◆ **WHAT YOU ARE ASKED TO DO**
Below are records; copy exactly the line containing "This screenshot has width=1187, height=428." and every line after it, through the last.

◆ ◆ ◆ ◆ ◆ ◆ ◆

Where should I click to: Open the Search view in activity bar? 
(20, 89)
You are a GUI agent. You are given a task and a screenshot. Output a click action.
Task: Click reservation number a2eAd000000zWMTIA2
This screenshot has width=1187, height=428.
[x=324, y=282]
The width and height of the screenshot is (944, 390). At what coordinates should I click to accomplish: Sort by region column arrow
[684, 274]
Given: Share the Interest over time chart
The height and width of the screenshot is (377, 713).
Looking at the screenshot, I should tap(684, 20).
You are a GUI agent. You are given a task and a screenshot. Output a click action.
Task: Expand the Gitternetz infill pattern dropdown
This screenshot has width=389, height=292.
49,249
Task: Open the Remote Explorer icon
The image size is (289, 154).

◆ ◆ ◆ ◆ ◆ ◆ ◆

◆ **YOUR SOLUTION**
This screenshot has width=1187, height=428.
[x=324, y=282]
The width and height of the screenshot is (944, 390). At what coordinates should I click to accomplish: Sort by region column arrow
[684, 274]
Given: Share the Interest over time chart
The height and width of the screenshot is (377, 713).
Looking at the screenshot, I should tap(684, 20).
You are a GUI agent. You are given a task and a screenshot. Output a click action.
Task: Expand the Gitternetz infill pattern dropdown
This screenshot has width=389, height=292.
49,249
Task: Open the Remote Explorer icon
The image size is (289, 154).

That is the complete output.